Wastewater treatment plants (WWTPs) are considerable microplastics (MPs) contributors to environmental waters. Knowledge about the MPs degradation process under ultraviolet irradiation was crucial to understanding the fate of MPs during and after water disinfection. In this study, surface alternations of polystyrene (PS), polyethylene (PE), polyvinylchloride (PVC) and polyethylene terephthalate (PET) under 254 nm (UV-C) and 185/254 nm (vacuum ultraviolet, VUV) irradiation were estimated. One-way treatment of MPs by UV or VUV with the recommended dose for WWTPs (USEPA, ~180 mJ cm−2) had little effect. In contrast, excessive exposure under twenty-times doses irradiation (3600 mJ cm−2) resulted in significant alternations on surface morphology, chemical feature and hydrophobicity. Noticeably morphology alterations, including cracks, wrinkles and protuberances, were observed for PS, PVC and PET, while PE was relatively resistant.
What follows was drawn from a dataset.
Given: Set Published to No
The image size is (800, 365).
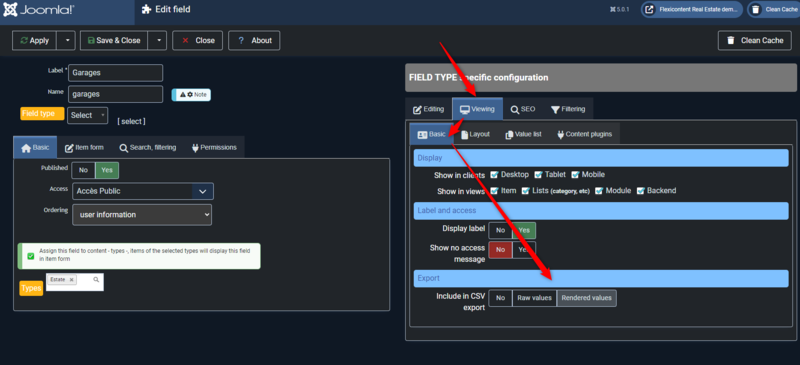Looking at the screenshot, I should [x=83, y=171].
Fourier transform infrared spectroscopy and X-ray photoelectron spectroscopy revealed that UV irradiation induced cleavage of chemical bonds. Besides, simultaneous radical oxidation was predominant during VUV treatment, which contributed to the increasing generation of oxygen bonds, such as CO and CO, on all MPs surfaces. Drastic decreases of contact angle (> 20°) were observed for PS, PVC and PET even after 180 mJ cm−2 UV irradiation, indicating the UV disinfection in WWTPs can easily change their surface hydrophobicity. All these alternations weakened the adsorption capacity of non-polar benzene and polar ciprofloxacin on MPs. Generally, regular dose UV and VUV irradiation in water treatment disinfection can only induce slight effects on MPs surface characteristics and adsorption performance, while extreme dose irradiation can induce a potential reducing risk of organic contaminants migration along with MPs.